§ Written problem:
Write out these lines exactly as they stand.

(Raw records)
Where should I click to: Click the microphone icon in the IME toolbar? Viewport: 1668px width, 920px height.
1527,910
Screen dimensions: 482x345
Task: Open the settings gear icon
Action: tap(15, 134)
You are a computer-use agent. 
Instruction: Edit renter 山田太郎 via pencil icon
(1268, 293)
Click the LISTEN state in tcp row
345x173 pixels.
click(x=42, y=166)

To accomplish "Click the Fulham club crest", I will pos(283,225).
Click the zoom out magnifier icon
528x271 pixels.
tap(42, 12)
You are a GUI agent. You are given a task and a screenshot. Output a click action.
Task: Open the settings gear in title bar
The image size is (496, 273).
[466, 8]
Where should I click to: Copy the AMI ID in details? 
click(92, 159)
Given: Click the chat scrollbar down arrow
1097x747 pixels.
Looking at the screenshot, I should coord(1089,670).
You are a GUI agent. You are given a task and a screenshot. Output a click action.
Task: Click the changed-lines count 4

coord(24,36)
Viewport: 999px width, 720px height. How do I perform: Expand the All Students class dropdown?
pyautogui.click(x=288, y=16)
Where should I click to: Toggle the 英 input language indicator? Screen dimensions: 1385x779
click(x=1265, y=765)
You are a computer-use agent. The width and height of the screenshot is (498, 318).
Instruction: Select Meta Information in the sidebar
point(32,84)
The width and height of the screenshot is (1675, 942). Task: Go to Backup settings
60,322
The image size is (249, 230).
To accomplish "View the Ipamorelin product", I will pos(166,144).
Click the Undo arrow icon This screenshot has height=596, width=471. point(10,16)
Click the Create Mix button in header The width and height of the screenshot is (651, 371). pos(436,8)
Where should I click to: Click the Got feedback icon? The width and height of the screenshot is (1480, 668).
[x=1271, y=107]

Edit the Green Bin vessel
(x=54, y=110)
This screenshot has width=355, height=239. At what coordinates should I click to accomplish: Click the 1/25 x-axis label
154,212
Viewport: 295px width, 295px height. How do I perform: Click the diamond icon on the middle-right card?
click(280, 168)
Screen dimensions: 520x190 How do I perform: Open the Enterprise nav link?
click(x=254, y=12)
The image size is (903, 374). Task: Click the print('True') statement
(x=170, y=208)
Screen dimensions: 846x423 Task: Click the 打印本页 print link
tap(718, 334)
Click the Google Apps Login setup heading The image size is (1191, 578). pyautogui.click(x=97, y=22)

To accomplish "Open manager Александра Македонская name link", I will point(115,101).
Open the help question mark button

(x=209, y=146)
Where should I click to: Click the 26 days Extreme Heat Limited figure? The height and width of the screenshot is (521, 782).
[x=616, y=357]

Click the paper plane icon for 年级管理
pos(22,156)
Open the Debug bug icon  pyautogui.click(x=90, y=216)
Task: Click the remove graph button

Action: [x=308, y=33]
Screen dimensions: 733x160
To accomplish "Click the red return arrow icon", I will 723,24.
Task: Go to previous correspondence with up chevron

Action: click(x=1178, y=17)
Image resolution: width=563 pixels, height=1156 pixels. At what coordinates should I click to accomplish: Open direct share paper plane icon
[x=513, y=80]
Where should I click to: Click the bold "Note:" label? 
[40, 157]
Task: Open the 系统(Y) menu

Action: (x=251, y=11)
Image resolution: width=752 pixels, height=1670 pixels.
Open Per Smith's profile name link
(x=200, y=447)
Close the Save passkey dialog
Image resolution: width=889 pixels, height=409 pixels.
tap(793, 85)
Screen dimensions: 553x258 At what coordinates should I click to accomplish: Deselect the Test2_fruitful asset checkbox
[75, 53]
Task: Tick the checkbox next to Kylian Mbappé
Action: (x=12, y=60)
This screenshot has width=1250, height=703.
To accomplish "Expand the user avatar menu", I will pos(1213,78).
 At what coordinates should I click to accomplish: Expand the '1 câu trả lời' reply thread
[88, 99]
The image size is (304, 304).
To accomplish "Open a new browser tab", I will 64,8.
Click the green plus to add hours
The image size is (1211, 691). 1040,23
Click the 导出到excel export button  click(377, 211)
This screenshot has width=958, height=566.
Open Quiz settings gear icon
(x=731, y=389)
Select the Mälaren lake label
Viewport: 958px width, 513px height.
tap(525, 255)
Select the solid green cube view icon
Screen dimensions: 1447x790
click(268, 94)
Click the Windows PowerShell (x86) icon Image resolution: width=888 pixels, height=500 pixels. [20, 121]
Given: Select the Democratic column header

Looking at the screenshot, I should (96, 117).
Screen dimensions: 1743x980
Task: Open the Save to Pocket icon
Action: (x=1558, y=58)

§ Task answer:
Where should I click to: Click the microphone icon in the IME toolbar? Viewport: 1668px width, 920px height.
1527,910
Screen dimensions: 482x345
Task: Open the settings gear icon
Action: tap(15, 134)
You are a computer-use agent. 
Instruction: Edit renter 山田太郎 via pencil icon
(1268, 293)
Click the LISTEN state in tcp row
345x173 pixels.
click(x=42, y=166)

To accomplish "Click the Fulham club crest", I will pos(283,225).
Click the zoom out magnifier icon
528x271 pixels.
tap(42, 12)
You are a GUI agent. You are given a task and a screenshot. Output a click action.
Task: Open the settings gear in title bar
The image size is (496, 273).
[466, 8]
Where should I click to: Copy the AMI ID in details? 
click(92, 159)
Given: Click the chat scrollbar down arrow
1097x747 pixels.
Looking at the screenshot, I should coord(1089,670).
You are a GUI agent. You are given a task and a screenshot. Output a click action.
Task: Click the changed-lines count 4

coord(24,36)
Viewport: 999px width, 720px height. How do I perform: Expand the All Students class dropdown?
pyautogui.click(x=288, y=16)
Where should I click to: Toggle the 英 input language indicator? Screen dimensions: 1385x779
click(x=1265, y=765)
You are a computer-use agent. The width and height of the screenshot is (498, 318).
Instruction: Select Meta Information in the sidebar
point(32,84)
The width and height of the screenshot is (1675, 942). Task: Go to Backup settings
60,322
The image size is (249, 230).
To accomplish "View the Ipamorelin product", I will pos(166,144).
Click the Undo arrow icon This screenshot has height=596, width=471. point(10,16)
Click the Create Mix button in header The width and height of the screenshot is (651, 371). pos(436,8)
Where should I click to: Click the Got feedback icon? The width and height of the screenshot is (1480, 668).
[x=1271, y=107]

Edit the Green Bin vessel
(x=54, y=110)
This screenshot has width=355, height=239. At what coordinates should I click to accomplish: Click the 1/25 x-axis label
154,212
Viewport: 295px width, 295px height. How do I perform: Click the diamond icon on the middle-right card?
click(280, 168)
Screen dimensions: 520x190 How do I perform: Open the Enterprise nav link?
click(x=254, y=12)
The image size is (903, 374). Task: Click the print('True') statement
(x=170, y=208)
Screen dimensions: 846x423 Task: Click the 打印本页 print link
tap(718, 334)
Click the Google Apps Login setup heading The image size is (1191, 578). pyautogui.click(x=97, y=22)

To accomplish "Open manager Александра Македонская name link", I will point(115,101).
Open the help question mark button

(x=209, y=146)
Where should I click to: Click the 26 days Extreme Heat Limited figure? The height and width of the screenshot is (521, 782).
[x=616, y=357]

Click the paper plane icon for 年级管理
pos(22,156)
Open the Debug bug icon  pyautogui.click(x=90, y=216)
Task: Click the remove graph button

Action: [x=308, y=33]
Screen dimensions: 733x160
To accomplish "Click the red return arrow icon", I will 723,24.
Task: Go to previous correspondence with up chevron

Action: click(x=1178, y=17)
Image resolution: width=563 pixels, height=1156 pixels. At what coordinates should I click to accomplish: Open direct share paper plane icon
[x=513, y=80]
Where should I click to: Click the bold "Note:" label? 
[40, 157]
Task: Open the 系统(Y) menu

Action: (x=251, y=11)
Image resolution: width=752 pixels, height=1670 pixels.
Open Per Smith's profile name link
(x=200, y=447)
Close the Save passkey dialog
Image resolution: width=889 pixels, height=409 pixels.
tap(793, 85)
Screen dimensions: 553x258 At what coordinates should I click to accomplish: Deselect the Test2_fruitful asset checkbox
[75, 53]
Task: Tick the checkbox next to Kylian Mbappé
Action: (x=12, y=60)
This screenshot has width=1250, height=703.
To accomplish "Expand the user avatar menu", I will pos(1213,78).
 At what coordinates should I click to accomplish: Expand the '1 câu trả lời' reply thread
[88, 99]
The image size is (304, 304).
To accomplish "Open a new browser tab", I will 64,8.
Click the green plus to add hours
The image size is (1211, 691). 1040,23
Click the 导出到excel export button  click(377, 211)
This screenshot has width=958, height=566.
Open Quiz settings gear icon
(x=731, y=389)
Select the Mälaren lake label
Viewport: 958px width, 513px height.
tap(525, 255)
Select the solid green cube view icon
Screen dimensions: 1447x790
click(268, 94)
Click the Windows PowerShell (x86) icon Image resolution: width=888 pixels, height=500 pixels. [20, 121]
Given: Select the Democratic column header

Looking at the screenshot, I should (96, 117).
Screen dimensions: 1743x980
Task: Open the Save to Pocket icon
Action: (x=1558, y=58)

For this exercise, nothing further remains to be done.